◆ **Task to complete**
Quote word for word the lines starting at the line with "This screenshot has" and ending at the final line of the entries. Leave out any pictures.

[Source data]
-=-=-=-=-

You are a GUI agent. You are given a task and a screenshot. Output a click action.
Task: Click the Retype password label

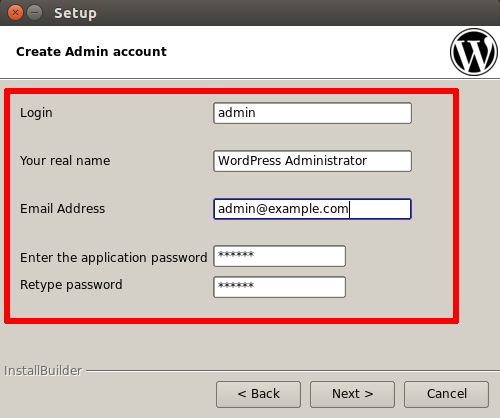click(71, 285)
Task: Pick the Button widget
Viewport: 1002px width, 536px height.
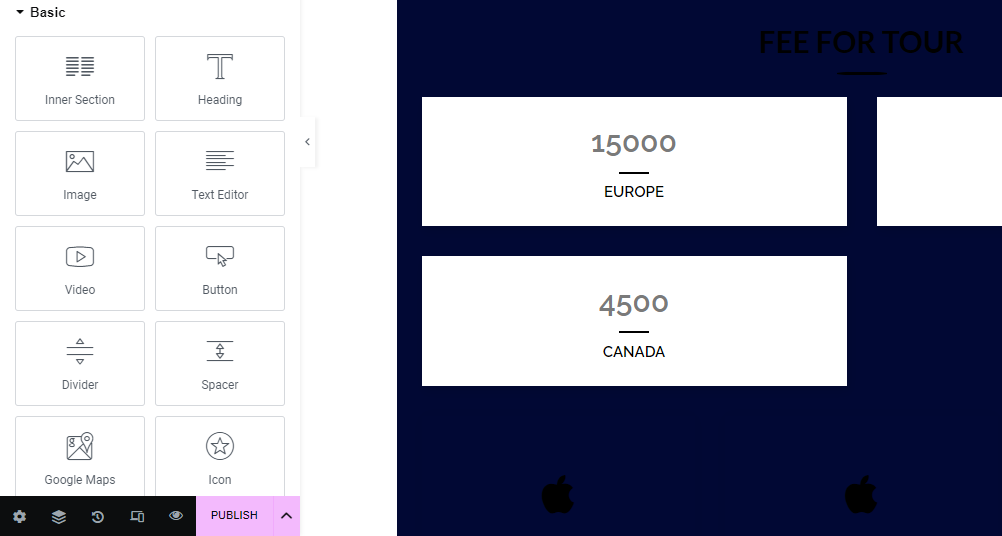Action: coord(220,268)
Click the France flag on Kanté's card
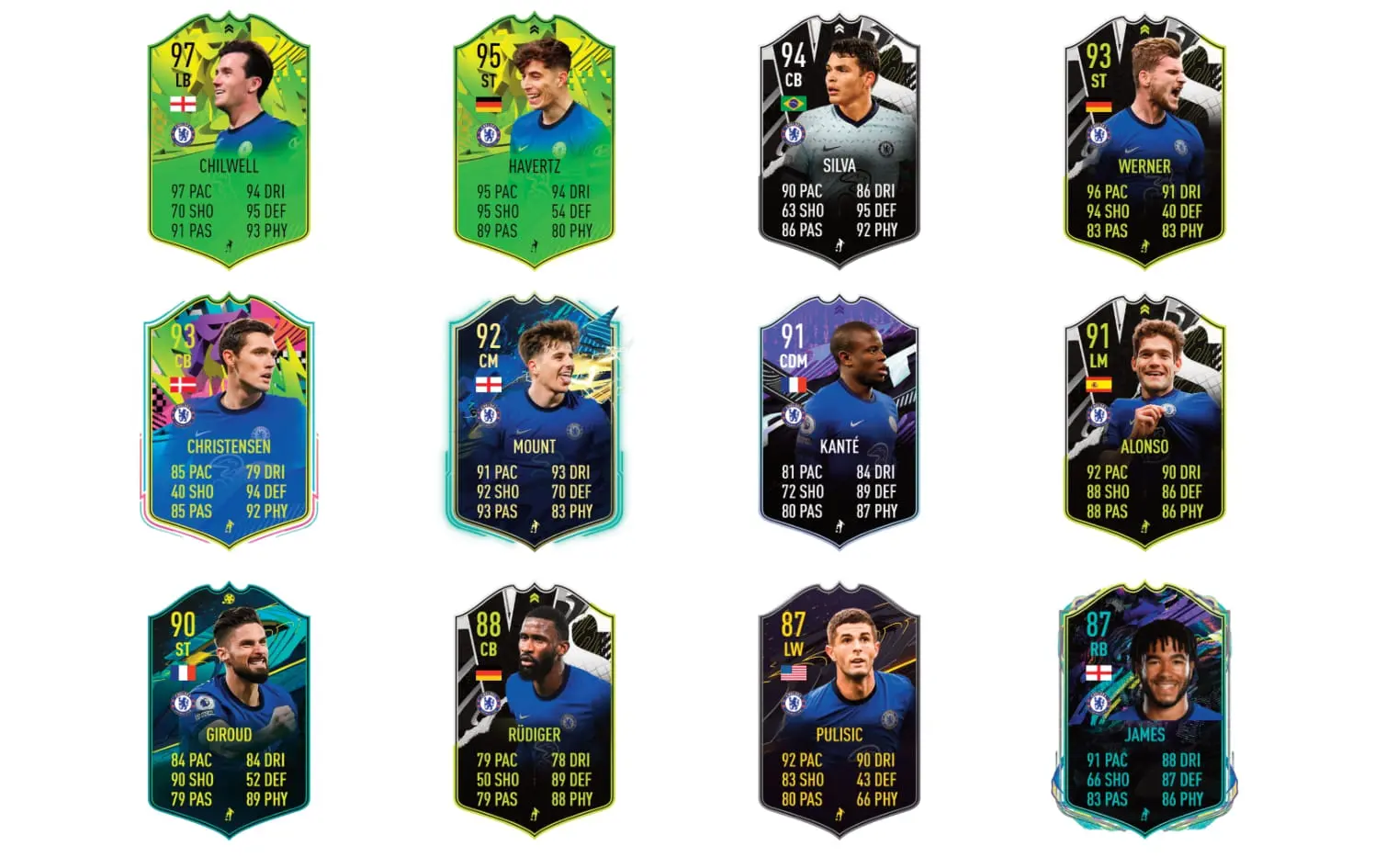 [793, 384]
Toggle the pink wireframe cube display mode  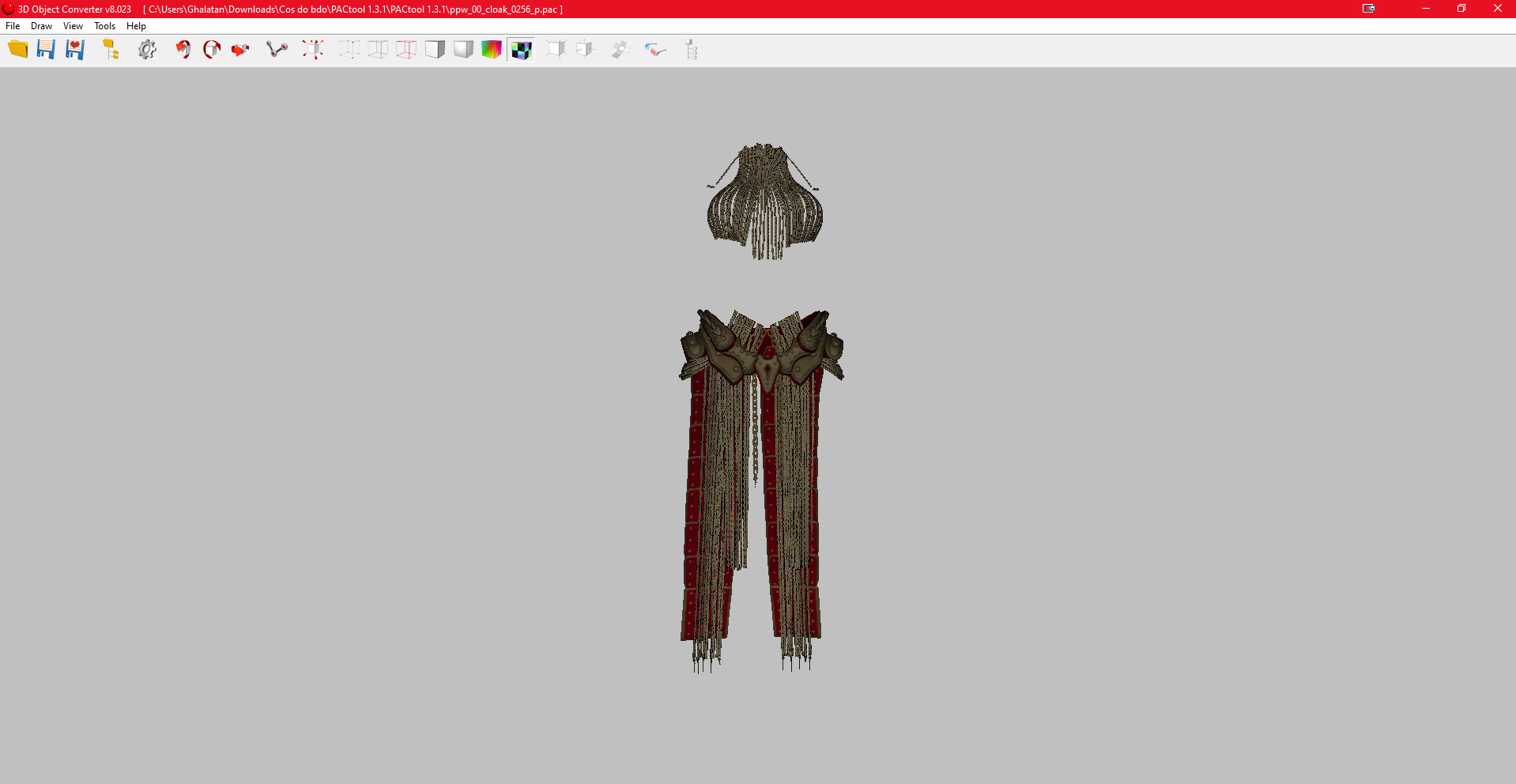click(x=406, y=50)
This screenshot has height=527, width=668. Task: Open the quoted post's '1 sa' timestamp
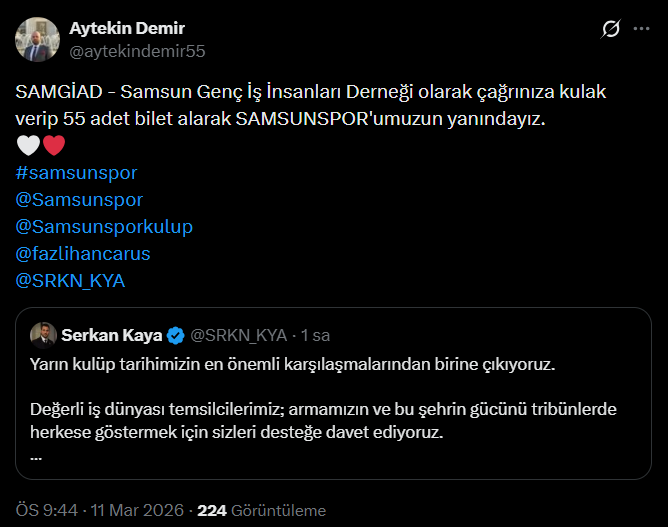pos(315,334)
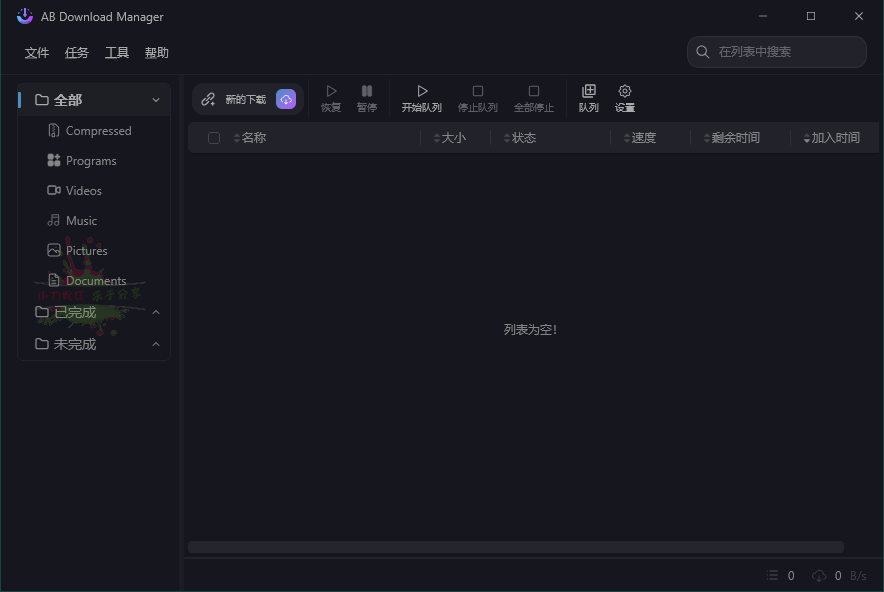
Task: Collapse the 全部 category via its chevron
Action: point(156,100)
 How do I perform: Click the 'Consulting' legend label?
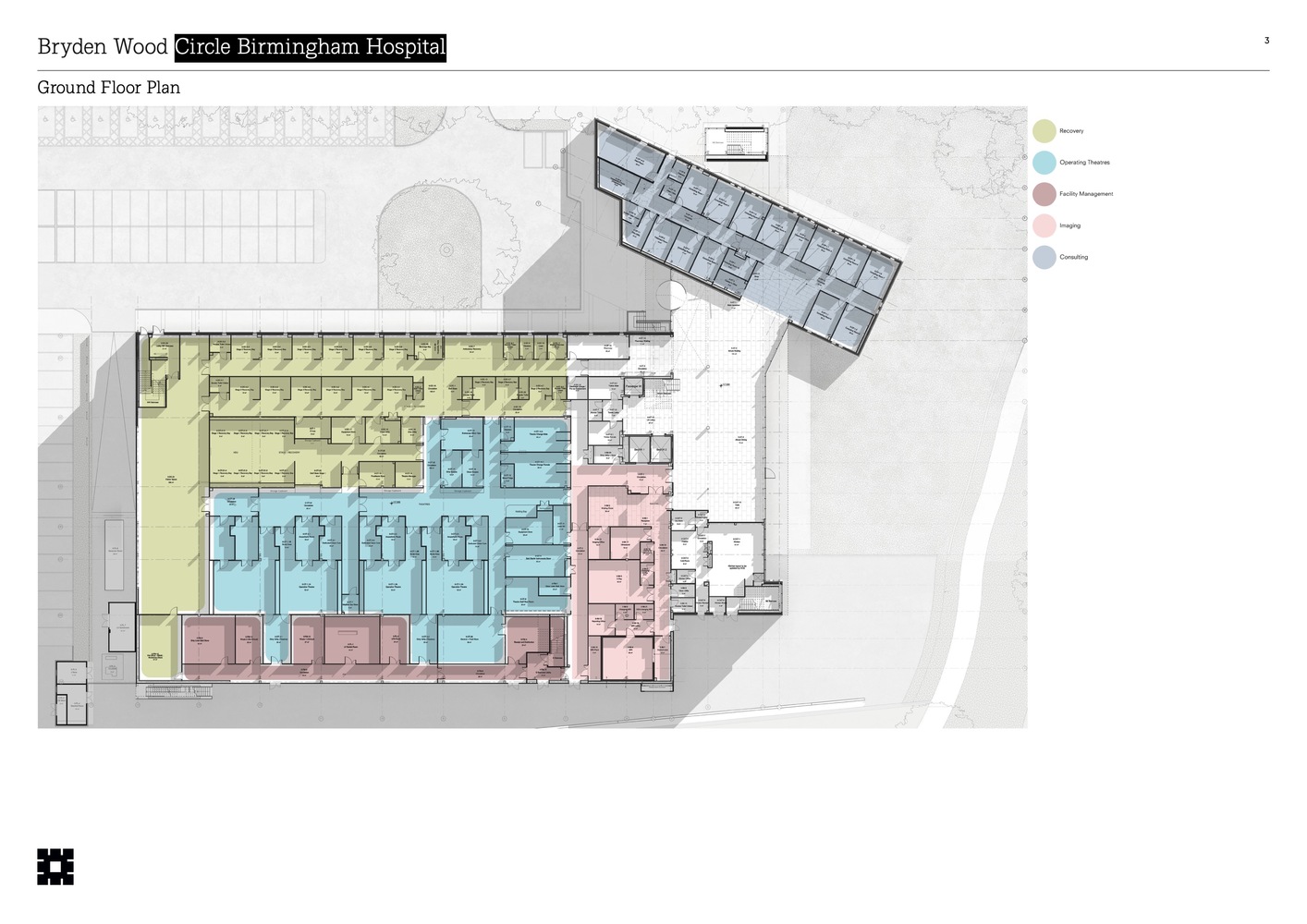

-=-=-=-=-

◆ **Written response**
This screenshot has height=527, width=668. Task: Open the quoted post's '1 sa' timestamp
pos(315,334)
Task: Collapse the 全部 category via its chevron
Action: point(156,100)
 How do I perform: Click the 'Consulting' legend label?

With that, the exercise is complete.